The meetings I had in Shenzhen were profound for me. At the time we were filming, it was the week after Trump’s election. Being in China at that moment, talking with various people close to manufacturing and to China’s global positioning in tech, was very moving. My way of interacting with these various people was informed by the practice I’ve developed in my work over the past few years, where I’ve needed to be open-minded to try and understand the cultural logic of different tech communities from Berlin to Munich to Auckland, New York to Silicon Valley. Being at conferences and meet-ups with these people, I really had to learn a lot fast, understanding what motivated them, what their goals were and what they saw as valuable. I had to learn to set my own expectations aside and to put myself as much as possible in the position of the people I was trying to learn from. That was good training for being in China, where there was even less in the way of familiar contexts. Figuring out who these people were and how they all related to each other—that was only really clear after the fact. Editing means looking over the footage, extracting relevant parts and building a tangible story. It’s about following your editing instincts, formed by your experience in filmmaking in different cultural contexts and knowledge systems that are not your own. But contact with your process also helped me make sense of mine. Your ability to take this vast bank of material and frame it meaningfully, to extract the parts that focus on what seems urgent and yet also highlights the structural tensions of the ecosystem in Shenzhen, pulling out some of the contrasts and complexities within this situation, has been a remarkable thing to be part of. 

What potential do you see in this particular video in terms of education or information distribution?

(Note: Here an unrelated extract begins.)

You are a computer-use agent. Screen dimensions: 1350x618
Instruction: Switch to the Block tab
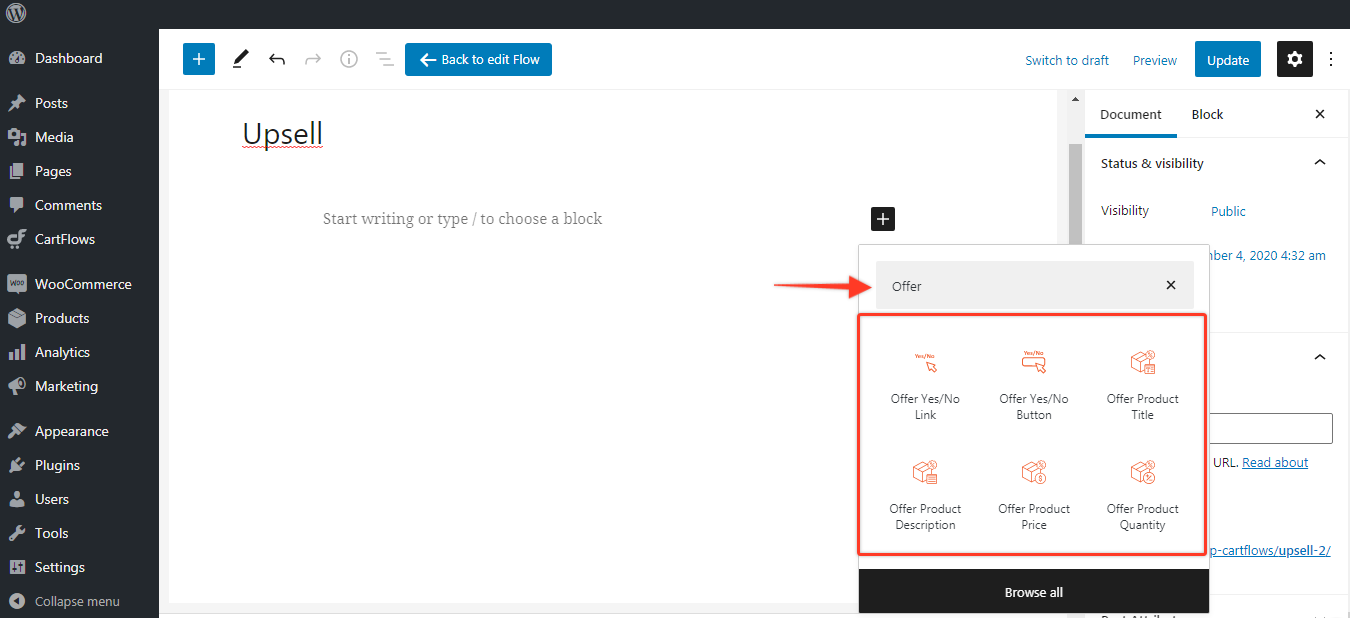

Given that you’ve predominantly worked with what could be called „informative objects,“ how does this video elaborate on your previous animation works, which projected more into a tech-future than what we’ve done with the Shenzhen material, which might be described as a more straightforward reality check?

In the past, most of my work in unpacking tech has been about trying to distill the ideology and rhetoric of important people and companies and make it legible. My craft has been primarily focused on condensing a lot of material into dense objects and videos that people can read as a kind of reflection of the dreams and narratives of the people in power—those who design the „digital“ world, who create the parameters and boundaries of how we communicate and therefore think today. Of course, part of choosing a medium like this is the fact that viewers can really only experience the full sense of work by visiting my exhibitions in person. Your practice is different in that you make complete experiences that exist within a video frame—it’s more concise and more portable, the output more contained. I guess my hope in working with you was that some of the things I saw in Shenzhen would be accessible to a wider variety of outputs. I didn’t want the content to be something that could only be transmitted in the form of a complex exhibition.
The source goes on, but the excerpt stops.